Here in Australia, bad economic news is still good for stock prices, but in the US where they’re on top of inflation, good economic news is actually good news. Hopefully in a few months’ time when inflation is down here, we’ll be able to greet good economic news with higher share prices.
Meanwhile, Goldilocks could be at work on Wall Street, with the Jobs Report telling a story that the market looks like it’s interpreting as the Fed might have engineered an elusive soft landing for the US economy, with inflation still looking like it’s on the slide.
Yep, in the US, good news is great for stocks, as we saw overnight.
Reinforcing this cautiously positive view on the US economy is the fact that all three most watched market indexes went up overnight after seeing the labour statistics.
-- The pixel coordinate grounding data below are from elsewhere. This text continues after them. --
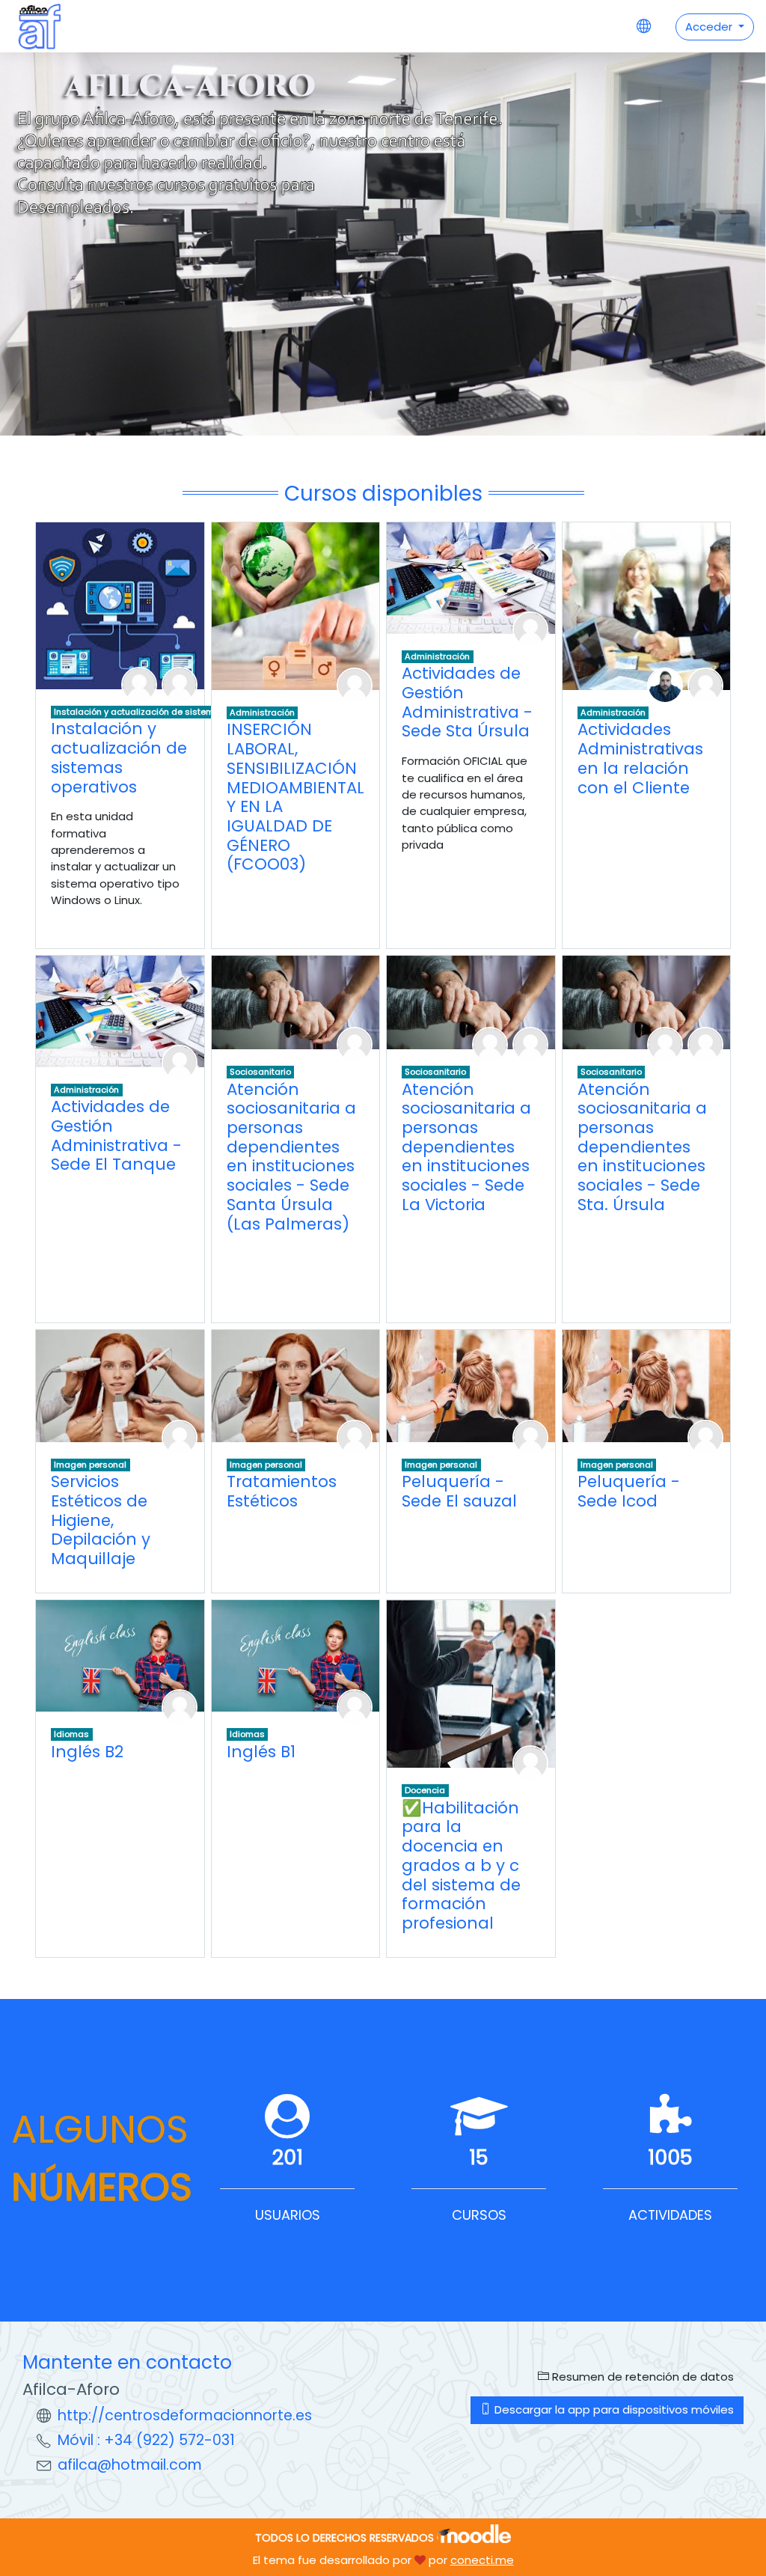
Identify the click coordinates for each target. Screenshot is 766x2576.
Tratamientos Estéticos (282, 1491)
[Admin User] (179, 684)
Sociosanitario (260, 1072)
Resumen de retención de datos (641, 2376)
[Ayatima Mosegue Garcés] (530, 1762)
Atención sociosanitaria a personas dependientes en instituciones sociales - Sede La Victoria (466, 1147)
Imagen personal (90, 1465)
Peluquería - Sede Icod (628, 1491)
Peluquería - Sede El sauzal (459, 1491)
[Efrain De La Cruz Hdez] (530, 628)
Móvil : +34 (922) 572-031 (146, 2440)
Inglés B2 (87, 1751)
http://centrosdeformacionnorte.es (185, 2415)
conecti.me (482, 2560)
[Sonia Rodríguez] (705, 1436)
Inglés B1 (261, 1751)
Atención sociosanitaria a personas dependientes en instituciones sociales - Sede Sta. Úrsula (642, 1147)
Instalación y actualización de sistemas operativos (163, 712)
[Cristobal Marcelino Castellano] (139, 684)
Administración (262, 712)
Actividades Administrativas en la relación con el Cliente (640, 758)
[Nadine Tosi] (705, 684)
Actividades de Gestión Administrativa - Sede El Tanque (116, 1135)
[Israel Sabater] (665, 684)
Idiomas (71, 1734)
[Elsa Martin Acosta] (530, 1436)
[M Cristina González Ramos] (355, 1044)
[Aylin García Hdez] (179, 1706)
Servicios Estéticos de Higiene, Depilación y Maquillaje (100, 1520)
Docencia (425, 1790)
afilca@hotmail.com (130, 2465)
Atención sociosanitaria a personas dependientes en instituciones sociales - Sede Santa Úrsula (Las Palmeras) (291, 1157)
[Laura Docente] (179, 1436)
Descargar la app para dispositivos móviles (612, 2409)
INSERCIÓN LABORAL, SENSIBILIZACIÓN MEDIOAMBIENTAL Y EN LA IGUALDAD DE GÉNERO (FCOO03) (295, 797)
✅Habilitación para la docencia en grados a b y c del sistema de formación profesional (461, 1865)
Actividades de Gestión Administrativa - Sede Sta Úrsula (467, 702)
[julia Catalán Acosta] (179, 1061)
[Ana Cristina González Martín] (490, 1044)
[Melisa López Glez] (355, 1436)
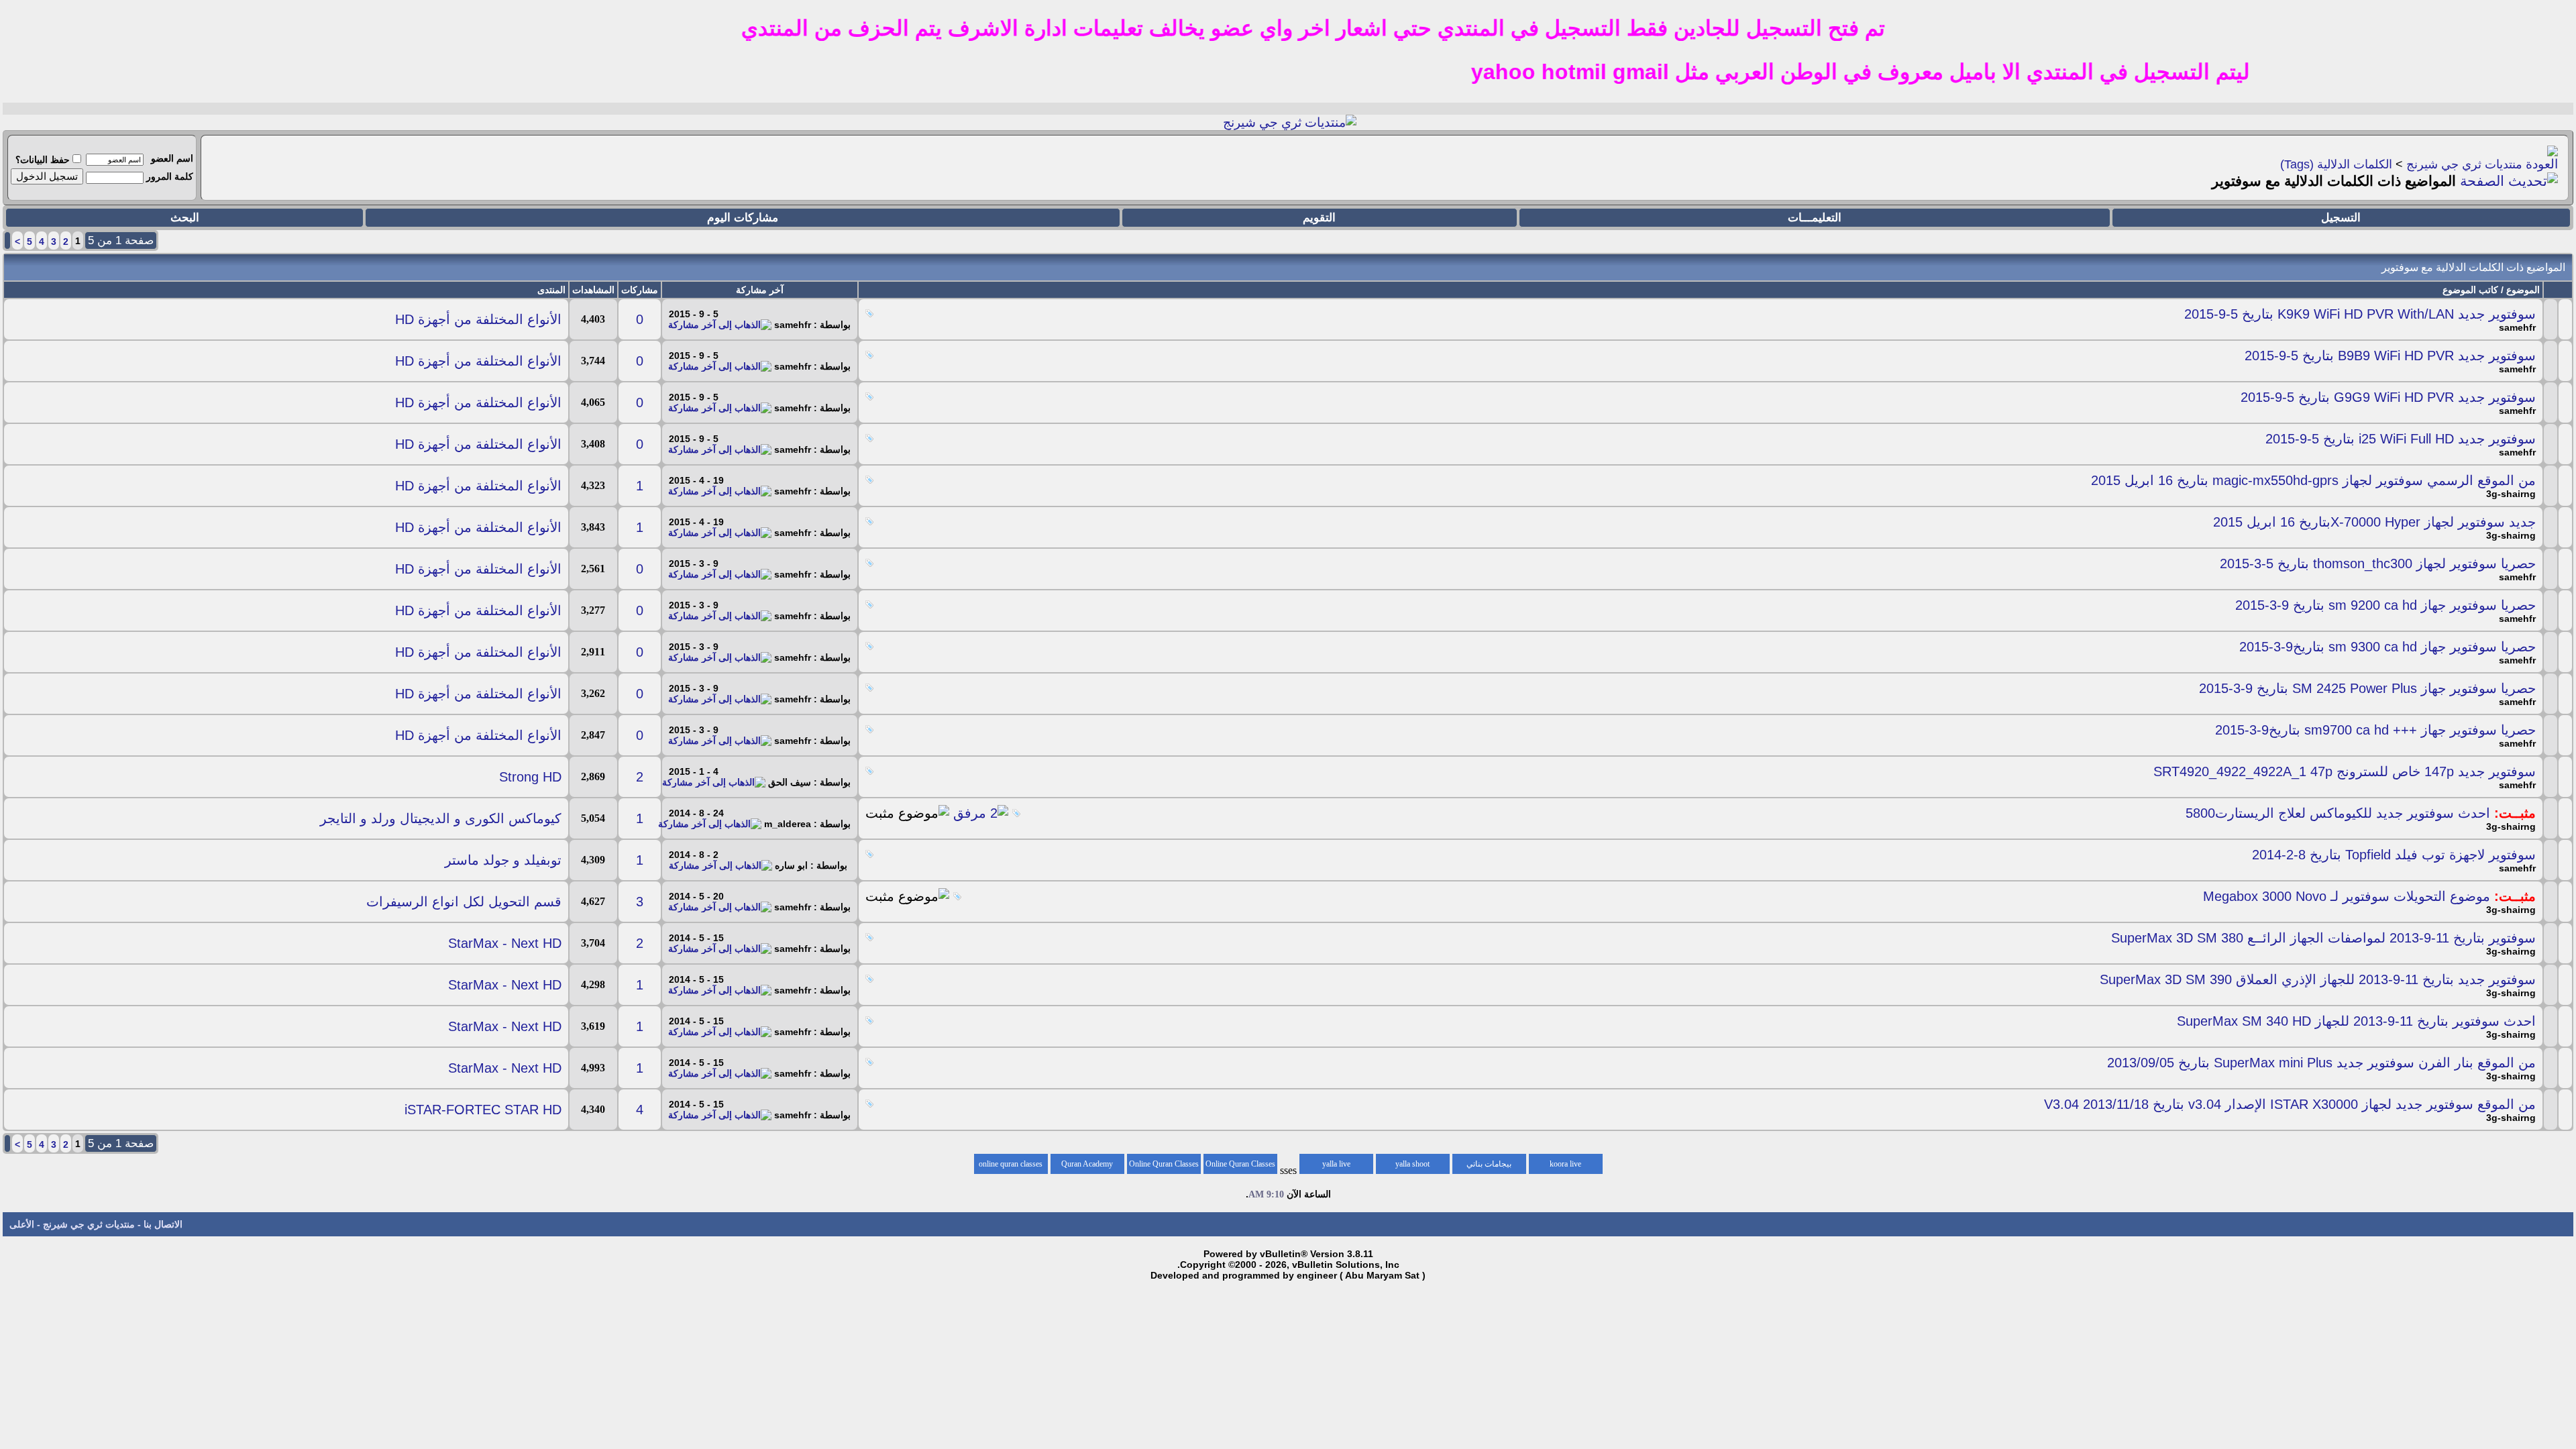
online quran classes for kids (1010, 1166)
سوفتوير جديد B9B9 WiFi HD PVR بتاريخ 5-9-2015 (2390, 355)
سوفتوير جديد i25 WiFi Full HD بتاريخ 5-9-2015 (2400, 438)
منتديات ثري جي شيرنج (2464, 164)
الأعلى (21, 1224)
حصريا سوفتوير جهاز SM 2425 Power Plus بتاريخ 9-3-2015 (2367, 688)
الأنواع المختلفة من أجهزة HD (478, 319)
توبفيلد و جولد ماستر (503, 860)
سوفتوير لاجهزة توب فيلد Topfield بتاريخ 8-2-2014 (2394, 854)
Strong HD (530, 776)
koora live (1565, 1164)
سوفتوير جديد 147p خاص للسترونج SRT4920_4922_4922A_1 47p (2344, 771)
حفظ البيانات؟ (42, 159)
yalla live (1336, 1164)
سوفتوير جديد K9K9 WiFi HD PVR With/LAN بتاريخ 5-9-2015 (2360, 314)
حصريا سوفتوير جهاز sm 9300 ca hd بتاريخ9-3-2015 (2387, 646)
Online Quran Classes (1164, 1164)
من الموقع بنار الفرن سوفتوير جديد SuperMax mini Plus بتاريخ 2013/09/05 (2321, 1062)
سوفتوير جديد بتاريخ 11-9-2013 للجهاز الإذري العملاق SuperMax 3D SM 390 (2318, 979)
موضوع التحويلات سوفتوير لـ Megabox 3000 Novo (2346, 896)
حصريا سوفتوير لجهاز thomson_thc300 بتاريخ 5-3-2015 (2378, 563)
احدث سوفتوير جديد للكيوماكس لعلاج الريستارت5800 (2338, 813)
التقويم (1319, 217)
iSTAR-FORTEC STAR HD (483, 1109)
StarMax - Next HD (504, 943)
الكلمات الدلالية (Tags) (2336, 164)
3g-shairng (2511, 493)
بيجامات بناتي (1488, 1164)
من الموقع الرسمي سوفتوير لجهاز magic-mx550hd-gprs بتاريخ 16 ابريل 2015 (2313, 480)
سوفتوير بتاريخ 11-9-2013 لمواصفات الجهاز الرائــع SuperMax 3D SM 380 (2323, 937)
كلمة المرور (169, 176)
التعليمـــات (1814, 217)
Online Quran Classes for (1240, 1166)
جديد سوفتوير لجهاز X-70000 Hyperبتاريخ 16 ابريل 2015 (2374, 522)
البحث (184, 217)
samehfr (2517, 327)
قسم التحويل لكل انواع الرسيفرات (463, 901)
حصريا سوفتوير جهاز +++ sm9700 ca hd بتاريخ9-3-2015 (2375, 729)
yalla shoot (1412, 1164)
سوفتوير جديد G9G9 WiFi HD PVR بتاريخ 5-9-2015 (2388, 397)
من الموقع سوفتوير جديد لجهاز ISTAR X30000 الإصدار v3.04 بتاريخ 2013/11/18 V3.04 (2290, 1104)
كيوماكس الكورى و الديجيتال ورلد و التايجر (440, 818)
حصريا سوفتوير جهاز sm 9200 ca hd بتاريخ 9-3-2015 (2385, 605)
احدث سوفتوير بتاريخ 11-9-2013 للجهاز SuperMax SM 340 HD (2356, 1021)
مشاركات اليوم (742, 217)
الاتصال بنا (163, 1224)
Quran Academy (1087, 1164)
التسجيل (2341, 217)
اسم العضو (172, 158)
That said, while the numbers suggest the Fed looks like it doesn’t need any more rate hikes, those experts who were tipping rate cuts by March might have egg on their faces. The bottom line is that this report doesn’t hurt ‘the inflation is falling’ case and it puts the kibosh on those expecting the US could slip into recession any time soon.
That has to be good news for stocks — a growing US economy and falling inflation as a precursor to eventual rate cuts. As Goldilocks said: “Not too hot. Not too cold. Just right!”
Let’s look at the vital statistics from this November report:

  1. Unemployment fell from 3.9% in October to 3.7%.
  2. 199,000 jobs were created — a tick over the 190,000 expected by economists and 40,000 more than October.
  3. Average hourly earnings — a leading indicator of inflation — rose as expected.
    These are all good reads for the US economy but there were more good tidings from the closely watched University of Michigan survey on inflation expectations, which dropped from 4.5% for the November number to 3.1% in December. That’s big and the stock market liked that as well.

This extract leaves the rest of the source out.